**Instructions for the task**.
Give back only the lines in the records below from the one with "Open the browser" to the one with "The height and width of the screenshot is (578, 865).", both inclusive, word for word.

**Source data**.
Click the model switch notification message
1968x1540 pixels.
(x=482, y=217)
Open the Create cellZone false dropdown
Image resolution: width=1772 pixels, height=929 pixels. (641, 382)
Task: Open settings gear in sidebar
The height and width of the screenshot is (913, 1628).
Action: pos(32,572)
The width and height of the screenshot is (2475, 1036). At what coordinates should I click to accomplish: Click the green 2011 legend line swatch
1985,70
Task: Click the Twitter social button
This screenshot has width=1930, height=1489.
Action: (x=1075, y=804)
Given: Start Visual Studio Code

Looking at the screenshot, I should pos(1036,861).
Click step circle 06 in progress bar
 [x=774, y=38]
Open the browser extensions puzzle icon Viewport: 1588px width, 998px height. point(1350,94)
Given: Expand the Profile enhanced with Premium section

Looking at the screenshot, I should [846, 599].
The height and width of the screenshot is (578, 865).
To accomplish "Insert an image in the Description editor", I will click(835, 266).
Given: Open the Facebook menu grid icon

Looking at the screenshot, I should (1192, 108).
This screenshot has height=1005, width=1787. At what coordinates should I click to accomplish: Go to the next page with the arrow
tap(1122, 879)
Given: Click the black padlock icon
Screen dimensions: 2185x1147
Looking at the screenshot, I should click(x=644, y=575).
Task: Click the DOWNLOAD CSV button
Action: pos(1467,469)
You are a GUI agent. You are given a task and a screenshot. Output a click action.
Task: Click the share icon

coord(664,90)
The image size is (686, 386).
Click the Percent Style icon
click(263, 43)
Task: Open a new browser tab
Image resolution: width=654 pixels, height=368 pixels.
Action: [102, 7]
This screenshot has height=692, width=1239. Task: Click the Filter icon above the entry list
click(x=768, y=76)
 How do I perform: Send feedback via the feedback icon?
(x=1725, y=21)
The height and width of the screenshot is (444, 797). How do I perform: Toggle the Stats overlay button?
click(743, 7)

**Exercise solution**.
Open the browser extensions puzzle icon Viewport: 1588px width, 998px height. point(1350,94)
Given: Expand the Profile enhanced with Premium section

Looking at the screenshot, I should [846, 599].
The height and width of the screenshot is (578, 865).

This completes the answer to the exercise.